The Commission's Work
The commission quickly developed programs to manage and track Indian fishing, assist tribes with their own fisheries programs, and produce information to improve the public's and the tribes' understanding of Indian fishing rights and disputes that arose after the decision.
Over time the commission's role has changed as the tribes' needs have changed. In the 1970s and 1980s the tribes needed to pool financial resources and develop working relationships with non-Indians.

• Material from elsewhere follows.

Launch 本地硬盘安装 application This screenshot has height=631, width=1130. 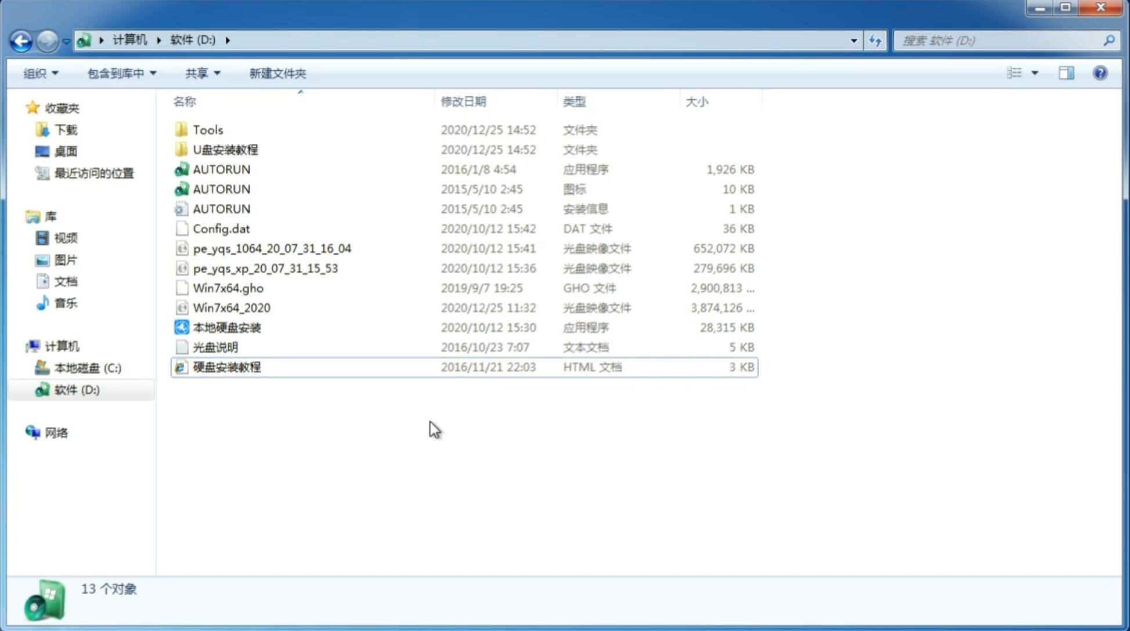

The commission supported the tribes' efforts to resolve disputes over shellfish harvesting, a process that took 13 years after the courts upheld the Indians' rights to half of the shellfish in the treaty area in 1994.
In the 1990s the tribes used the commission to develop a greater emphasis on habitat protection and restoration. Currently, the tribes are working to resolve the latest subproceeding under U.S. v. Washington, the Culverts Case. (In 2001 United States and the treaty tribes filed suit under U.S. v. Washington asking the court to order the state to repair culverts running under state roads if they blocked salmon from reaching spawning grounds.) The commission supports that case by providing a forum for the tribes to discuss policy, assisting with coordination, and providing expert witnesses.